(RECORDS SHOWN)
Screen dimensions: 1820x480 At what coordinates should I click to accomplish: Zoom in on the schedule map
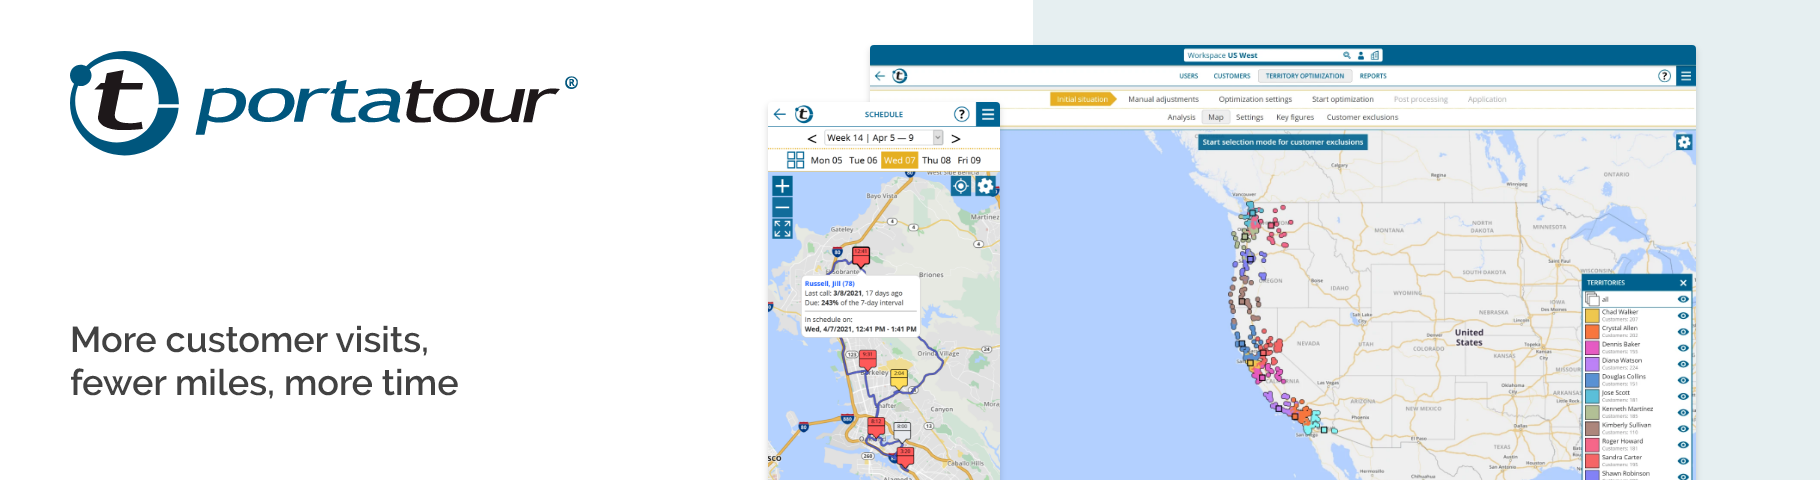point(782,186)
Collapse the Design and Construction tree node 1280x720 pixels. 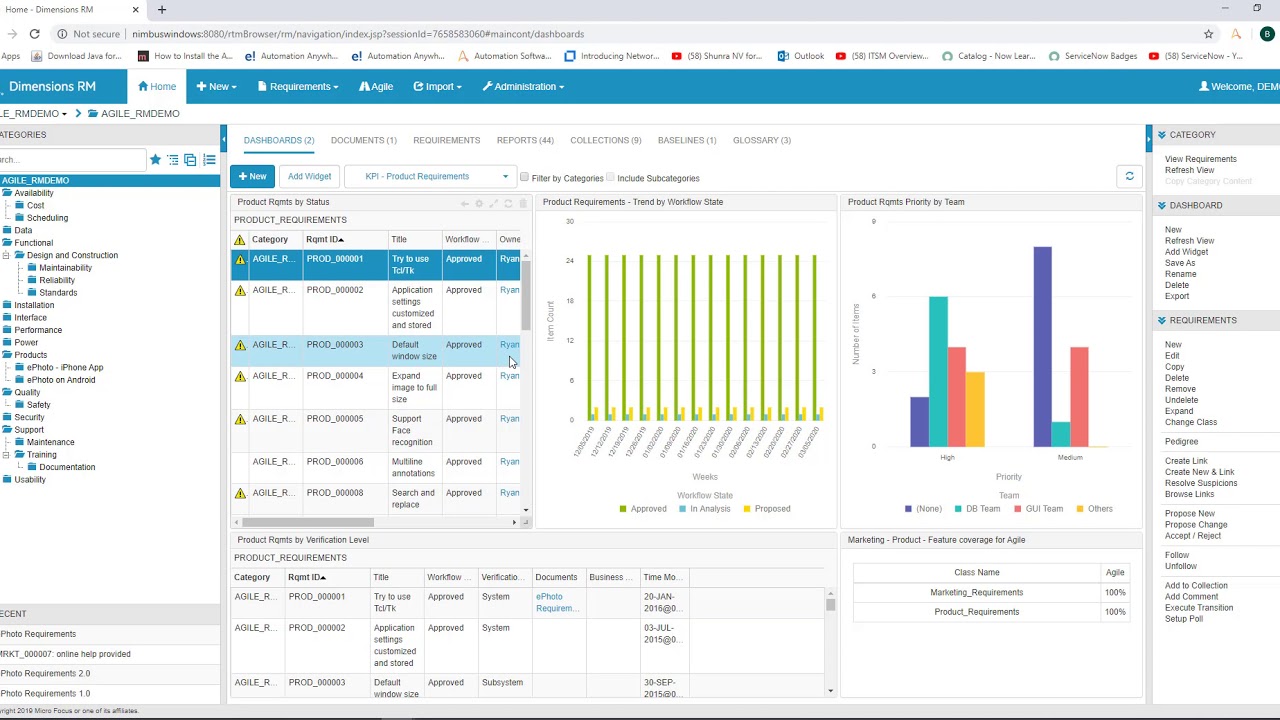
(End RECORDS SHOWN)
(RECORDS SHOWN)
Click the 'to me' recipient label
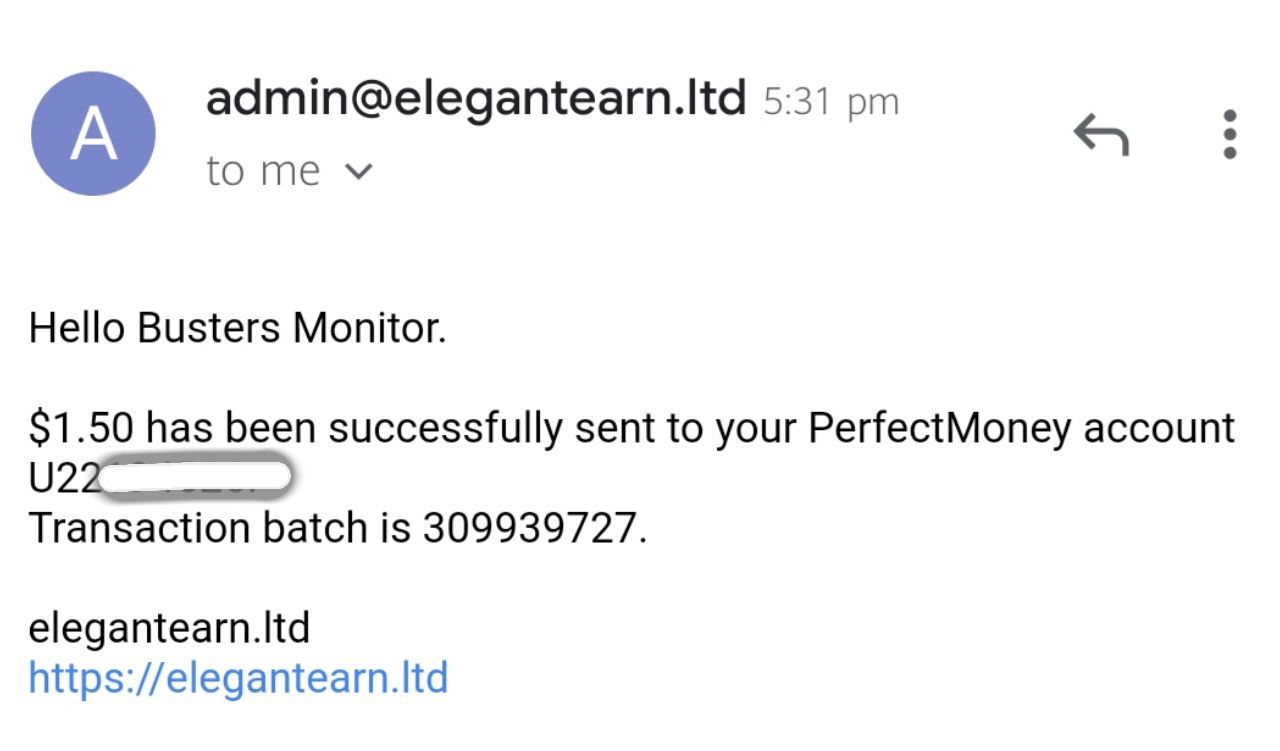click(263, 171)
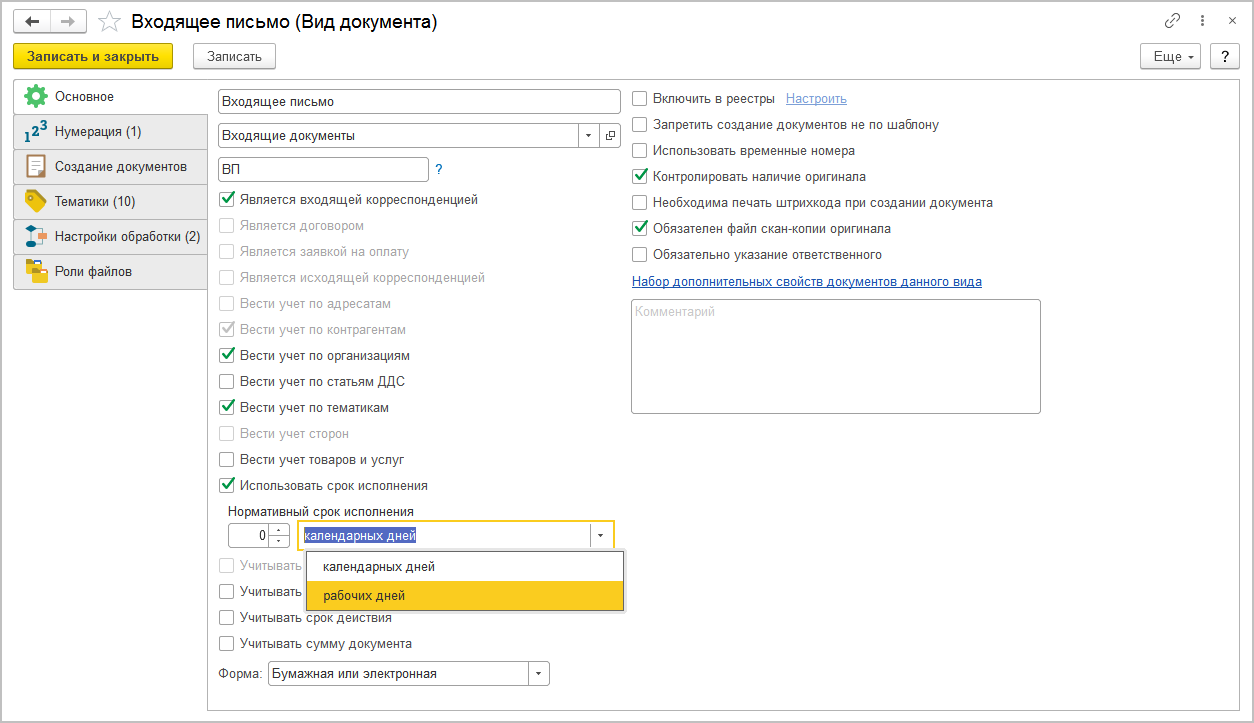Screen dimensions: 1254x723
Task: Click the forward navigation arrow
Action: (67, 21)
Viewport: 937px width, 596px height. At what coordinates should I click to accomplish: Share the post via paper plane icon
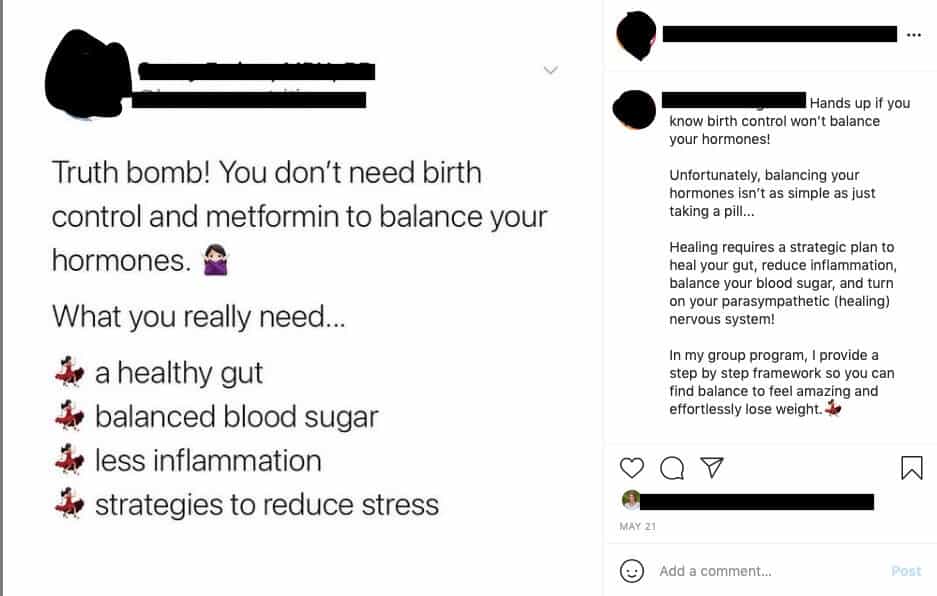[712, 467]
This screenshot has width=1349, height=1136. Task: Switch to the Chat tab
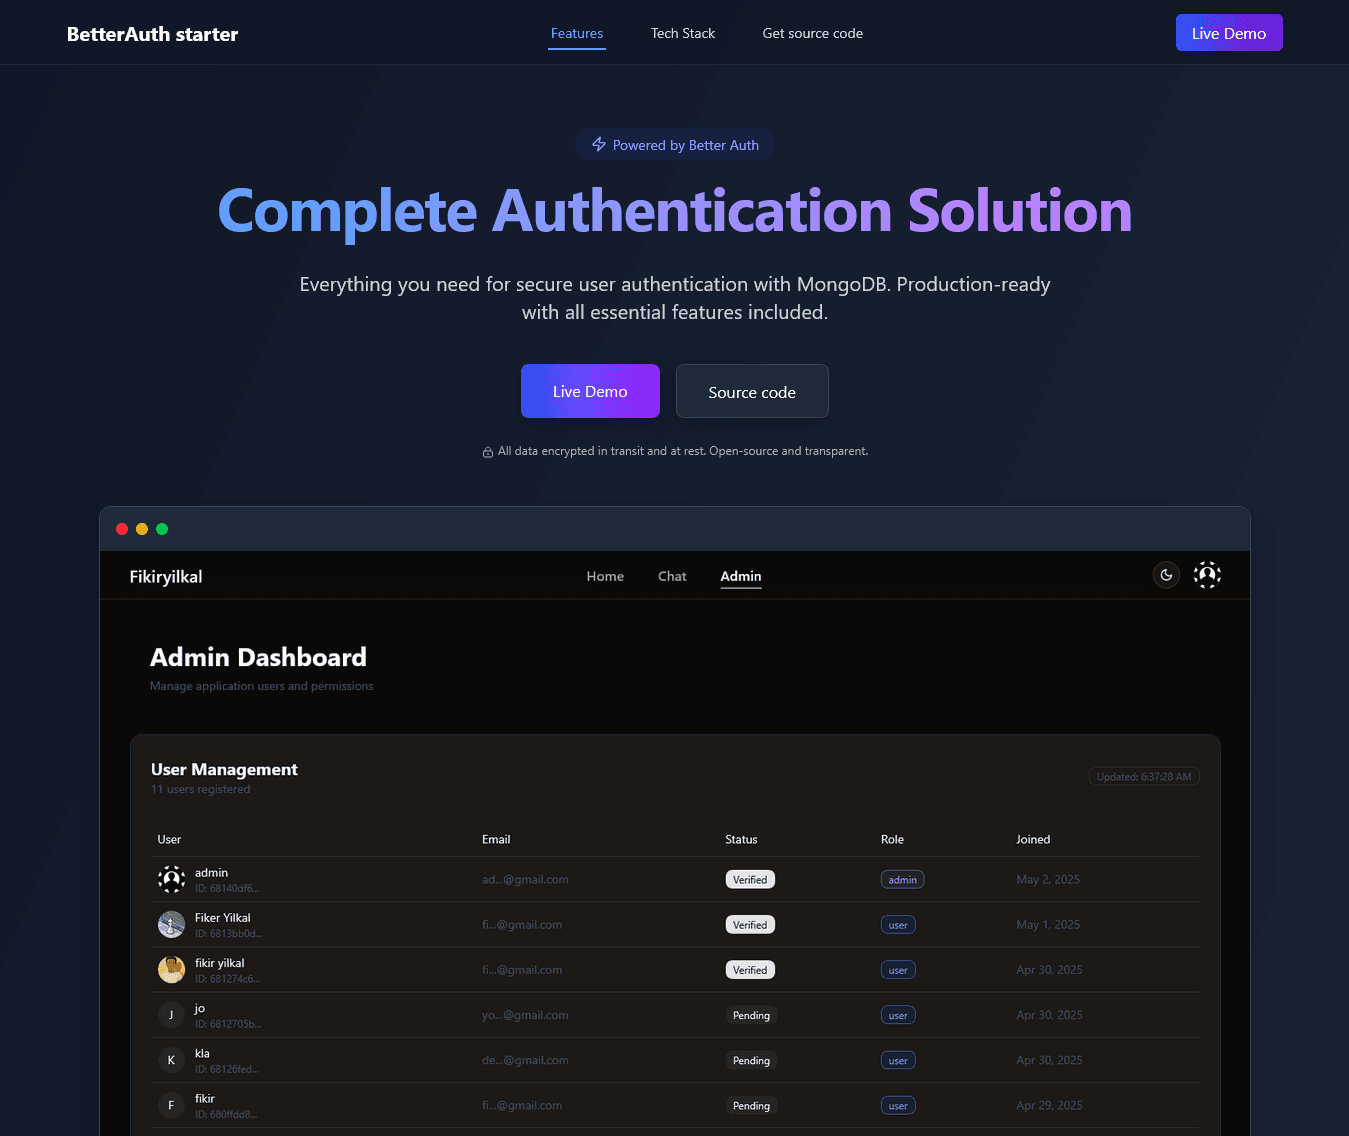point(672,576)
(End RECORDS SHOWN)
(RECORDS SHOWN)
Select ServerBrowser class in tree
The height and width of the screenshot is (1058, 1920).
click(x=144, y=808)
(End RECORDS SHOWN)
### WHAT THE TASK ASKS
Set down again, exactly, every line above from the one with "Screen dimensions: 1820x480" down to the one with "Collapse the Design", both ends included. No pictures, and nothing else.

### ANSWER TO THE PROBLEM
Screen dimensions: 1820x480 At what coordinates should I click to accomplish: Zoom in on the schedule map
point(782,186)
Collapse the Design and Construction tree node 1280x720 pixels. 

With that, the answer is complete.